> **Your objective**: From the records, return each line that has the word "Select" in it.

> **Data shown**:
┄┄┄┄┄┄
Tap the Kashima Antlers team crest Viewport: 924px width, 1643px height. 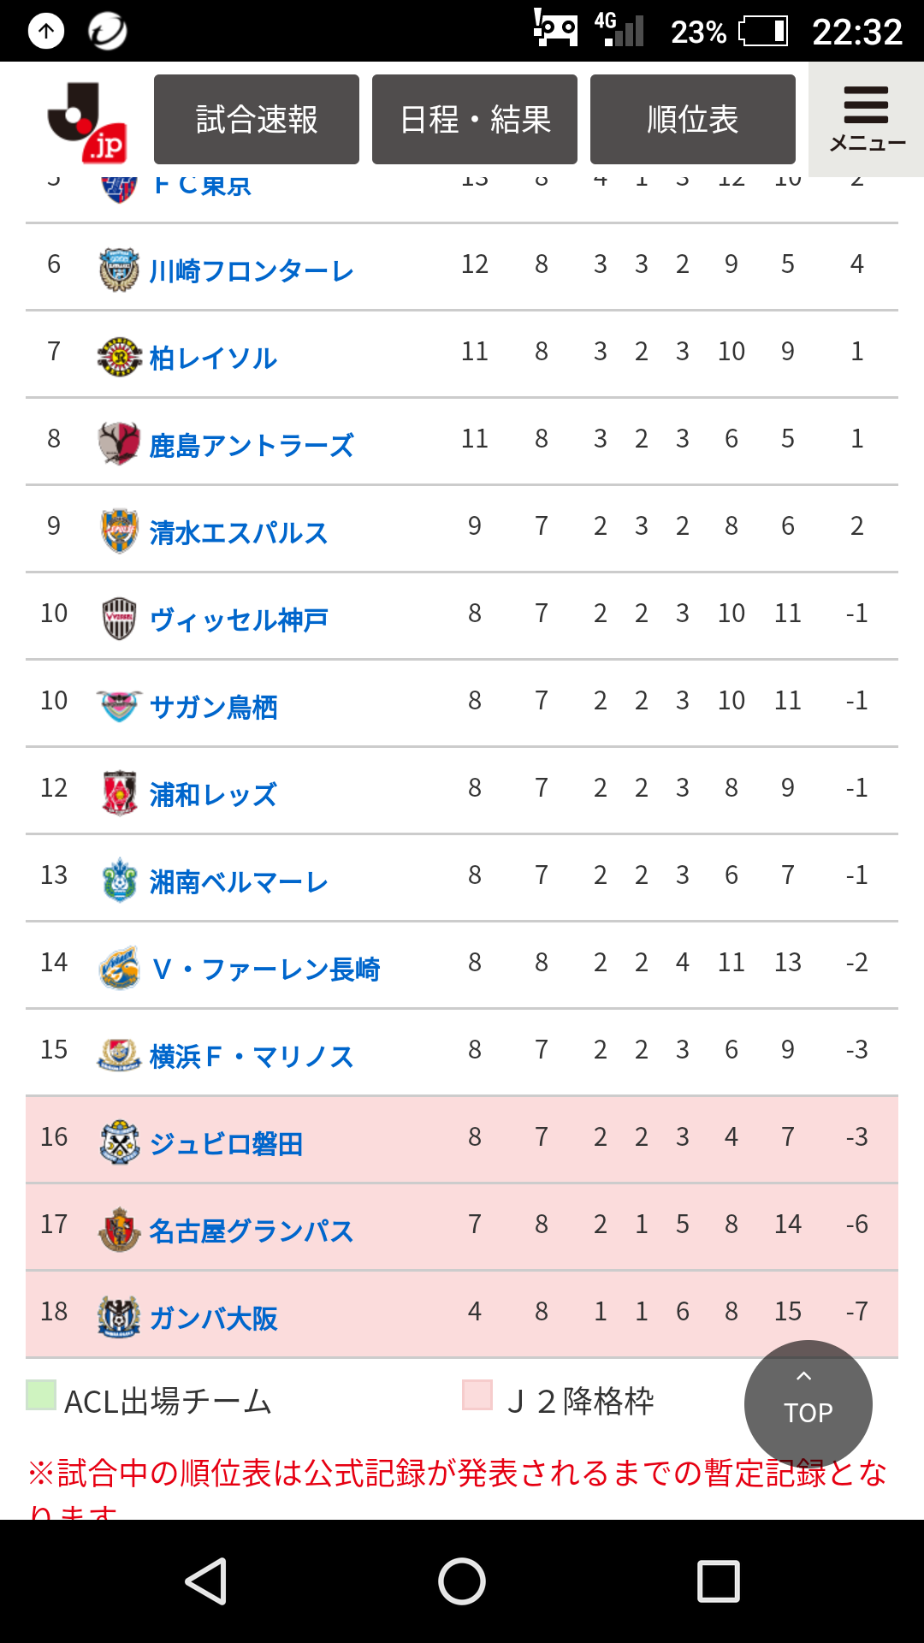tap(119, 443)
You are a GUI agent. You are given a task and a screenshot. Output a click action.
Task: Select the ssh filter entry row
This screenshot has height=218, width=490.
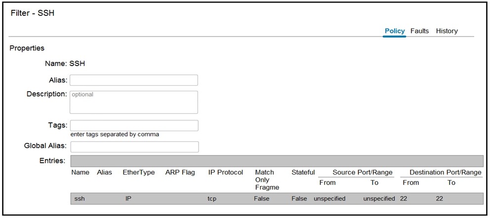(277, 199)
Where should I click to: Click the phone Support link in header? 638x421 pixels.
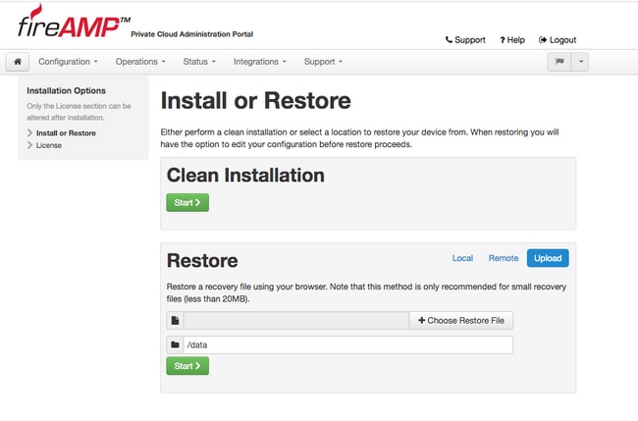click(465, 40)
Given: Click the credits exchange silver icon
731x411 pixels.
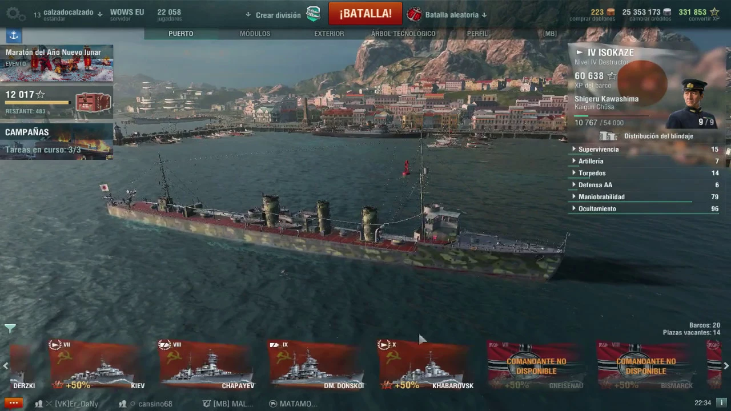Looking at the screenshot, I should pyautogui.click(x=666, y=12).
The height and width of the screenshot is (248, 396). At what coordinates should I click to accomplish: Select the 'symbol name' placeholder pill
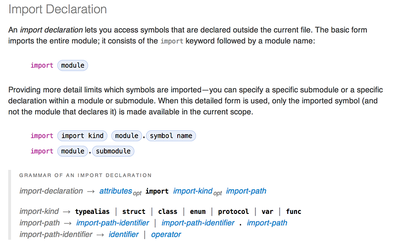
┄┄┄┄┄┄
> **Solved problem**:
Task: Select the ssh filter entry row
The height and width of the screenshot is (248, 396). At what coordinates should I click to accomplish: Select the 'symbol name' placeholder pill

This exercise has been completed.